• [DESCRIPTION OF THE TASK]: Your answer should be the exact lines of the data below from the one containing "The height and width of the screenshot is (1145, 2500)." through the one containing "Task: Enable the FFT gradient checkbox"; please include nothing else.

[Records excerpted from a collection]
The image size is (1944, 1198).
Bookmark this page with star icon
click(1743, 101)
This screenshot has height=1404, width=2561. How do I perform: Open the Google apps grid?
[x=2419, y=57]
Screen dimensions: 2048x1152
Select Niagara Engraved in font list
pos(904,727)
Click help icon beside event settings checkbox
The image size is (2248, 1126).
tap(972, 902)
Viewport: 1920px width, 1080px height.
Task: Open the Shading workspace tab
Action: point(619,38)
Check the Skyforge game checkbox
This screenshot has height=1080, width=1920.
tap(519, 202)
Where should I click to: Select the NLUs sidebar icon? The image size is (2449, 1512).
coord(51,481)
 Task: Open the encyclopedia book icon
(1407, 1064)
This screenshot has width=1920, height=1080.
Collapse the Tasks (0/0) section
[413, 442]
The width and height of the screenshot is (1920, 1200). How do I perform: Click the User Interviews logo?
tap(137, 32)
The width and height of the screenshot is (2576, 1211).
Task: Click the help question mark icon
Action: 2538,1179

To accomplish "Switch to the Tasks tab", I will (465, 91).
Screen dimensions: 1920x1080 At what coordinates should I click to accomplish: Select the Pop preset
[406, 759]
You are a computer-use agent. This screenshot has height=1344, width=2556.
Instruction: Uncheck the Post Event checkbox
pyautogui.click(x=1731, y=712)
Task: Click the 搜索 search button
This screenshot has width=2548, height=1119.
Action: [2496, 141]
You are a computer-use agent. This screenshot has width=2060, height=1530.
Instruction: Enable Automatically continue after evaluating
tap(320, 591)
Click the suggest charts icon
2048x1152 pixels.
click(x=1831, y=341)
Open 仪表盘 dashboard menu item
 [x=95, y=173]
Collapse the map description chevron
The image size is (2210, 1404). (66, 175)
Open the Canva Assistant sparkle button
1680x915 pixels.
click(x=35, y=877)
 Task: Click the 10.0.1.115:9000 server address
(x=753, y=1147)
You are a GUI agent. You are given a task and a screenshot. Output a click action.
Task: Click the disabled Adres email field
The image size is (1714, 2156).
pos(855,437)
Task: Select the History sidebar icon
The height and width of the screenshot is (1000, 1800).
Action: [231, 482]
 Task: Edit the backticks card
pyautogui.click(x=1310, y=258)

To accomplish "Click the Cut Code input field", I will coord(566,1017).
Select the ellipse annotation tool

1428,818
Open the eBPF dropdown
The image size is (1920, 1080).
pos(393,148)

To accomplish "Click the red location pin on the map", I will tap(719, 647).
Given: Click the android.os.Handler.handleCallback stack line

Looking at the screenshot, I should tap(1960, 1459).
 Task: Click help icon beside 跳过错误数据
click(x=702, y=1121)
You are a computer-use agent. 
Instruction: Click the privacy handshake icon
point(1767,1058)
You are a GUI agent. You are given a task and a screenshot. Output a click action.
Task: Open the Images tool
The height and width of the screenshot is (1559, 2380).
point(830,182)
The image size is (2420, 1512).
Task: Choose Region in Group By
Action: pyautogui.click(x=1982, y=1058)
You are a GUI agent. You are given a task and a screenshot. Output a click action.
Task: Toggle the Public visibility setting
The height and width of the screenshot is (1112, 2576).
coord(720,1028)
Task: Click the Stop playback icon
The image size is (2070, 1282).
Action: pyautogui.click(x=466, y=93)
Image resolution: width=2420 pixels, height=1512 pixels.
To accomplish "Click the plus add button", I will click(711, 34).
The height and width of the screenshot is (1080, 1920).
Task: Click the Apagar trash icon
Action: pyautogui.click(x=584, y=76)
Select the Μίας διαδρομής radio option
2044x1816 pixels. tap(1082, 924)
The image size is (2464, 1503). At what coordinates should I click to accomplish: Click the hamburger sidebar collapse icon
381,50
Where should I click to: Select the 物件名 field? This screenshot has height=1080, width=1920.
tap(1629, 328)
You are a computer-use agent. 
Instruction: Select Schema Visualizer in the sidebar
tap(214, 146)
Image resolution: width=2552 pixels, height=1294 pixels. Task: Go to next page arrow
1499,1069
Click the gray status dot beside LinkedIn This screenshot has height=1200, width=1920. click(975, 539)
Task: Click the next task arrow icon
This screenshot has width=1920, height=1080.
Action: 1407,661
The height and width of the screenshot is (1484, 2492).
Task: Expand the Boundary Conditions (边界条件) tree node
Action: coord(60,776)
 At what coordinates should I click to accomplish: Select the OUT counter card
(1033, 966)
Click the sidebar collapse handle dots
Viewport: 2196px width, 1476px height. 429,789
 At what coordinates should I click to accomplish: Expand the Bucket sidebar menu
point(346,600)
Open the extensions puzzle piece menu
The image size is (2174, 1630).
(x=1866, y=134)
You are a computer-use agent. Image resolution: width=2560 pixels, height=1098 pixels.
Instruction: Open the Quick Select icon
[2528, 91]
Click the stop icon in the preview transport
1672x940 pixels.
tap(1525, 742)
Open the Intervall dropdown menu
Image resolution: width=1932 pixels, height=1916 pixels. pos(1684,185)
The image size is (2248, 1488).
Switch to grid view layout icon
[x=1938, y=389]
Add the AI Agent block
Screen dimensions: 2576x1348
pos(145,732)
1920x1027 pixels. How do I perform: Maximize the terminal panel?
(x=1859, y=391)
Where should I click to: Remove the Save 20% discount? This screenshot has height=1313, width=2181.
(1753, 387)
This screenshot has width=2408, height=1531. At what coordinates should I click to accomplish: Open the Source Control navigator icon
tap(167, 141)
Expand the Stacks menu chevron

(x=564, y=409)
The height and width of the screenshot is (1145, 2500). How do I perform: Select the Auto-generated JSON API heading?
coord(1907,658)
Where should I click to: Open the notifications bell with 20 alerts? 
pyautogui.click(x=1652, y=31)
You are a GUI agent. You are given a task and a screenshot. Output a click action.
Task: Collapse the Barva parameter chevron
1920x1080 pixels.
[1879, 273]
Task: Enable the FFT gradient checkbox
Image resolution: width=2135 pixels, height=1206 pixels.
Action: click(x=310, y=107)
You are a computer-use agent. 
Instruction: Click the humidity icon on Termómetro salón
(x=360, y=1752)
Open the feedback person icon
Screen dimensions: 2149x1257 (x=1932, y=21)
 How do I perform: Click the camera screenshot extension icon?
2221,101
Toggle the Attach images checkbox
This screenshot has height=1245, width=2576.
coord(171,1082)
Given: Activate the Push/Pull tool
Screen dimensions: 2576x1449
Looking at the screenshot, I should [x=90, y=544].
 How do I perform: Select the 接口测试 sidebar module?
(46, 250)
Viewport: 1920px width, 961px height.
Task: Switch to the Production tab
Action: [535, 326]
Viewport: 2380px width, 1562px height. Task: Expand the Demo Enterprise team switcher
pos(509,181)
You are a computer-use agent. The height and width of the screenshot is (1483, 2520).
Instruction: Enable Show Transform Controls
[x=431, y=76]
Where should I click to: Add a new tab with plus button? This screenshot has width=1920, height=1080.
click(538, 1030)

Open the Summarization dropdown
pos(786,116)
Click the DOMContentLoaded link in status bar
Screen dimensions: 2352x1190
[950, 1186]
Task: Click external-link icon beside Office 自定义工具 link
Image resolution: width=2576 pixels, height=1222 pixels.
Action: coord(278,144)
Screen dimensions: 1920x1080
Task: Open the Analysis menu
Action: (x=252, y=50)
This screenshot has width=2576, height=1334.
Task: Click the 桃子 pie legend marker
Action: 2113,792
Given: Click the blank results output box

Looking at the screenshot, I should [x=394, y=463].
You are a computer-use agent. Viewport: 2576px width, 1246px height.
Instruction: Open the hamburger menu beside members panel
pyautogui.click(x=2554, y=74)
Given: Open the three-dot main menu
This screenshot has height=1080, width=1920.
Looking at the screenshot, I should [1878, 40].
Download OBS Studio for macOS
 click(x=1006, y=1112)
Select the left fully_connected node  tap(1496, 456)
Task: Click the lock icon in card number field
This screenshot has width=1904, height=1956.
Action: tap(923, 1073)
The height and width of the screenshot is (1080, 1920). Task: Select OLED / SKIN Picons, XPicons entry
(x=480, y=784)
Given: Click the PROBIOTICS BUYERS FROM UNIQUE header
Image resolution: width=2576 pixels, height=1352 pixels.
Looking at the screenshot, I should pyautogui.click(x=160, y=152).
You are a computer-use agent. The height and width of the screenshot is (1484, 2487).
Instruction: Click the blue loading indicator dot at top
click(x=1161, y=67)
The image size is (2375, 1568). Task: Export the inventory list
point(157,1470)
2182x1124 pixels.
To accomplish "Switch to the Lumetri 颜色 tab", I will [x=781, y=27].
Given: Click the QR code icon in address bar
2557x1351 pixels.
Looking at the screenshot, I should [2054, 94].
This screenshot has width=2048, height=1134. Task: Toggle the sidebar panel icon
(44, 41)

• [RESPONSE]:
The height and width of the screenshot is (1145, 2500). How do I perform: Select the Auto-generated JSON API heading?
coord(1907,658)
Where should I click to: Open the notifications bell with 20 alerts? 
pyautogui.click(x=1652, y=31)
You are a GUI agent. You are given a task and a screenshot. Output a click action.
Task: Collapse the Barva parameter chevron
1920x1080 pixels.
[1879, 273]
Task: Enable the FFT gradient checkbox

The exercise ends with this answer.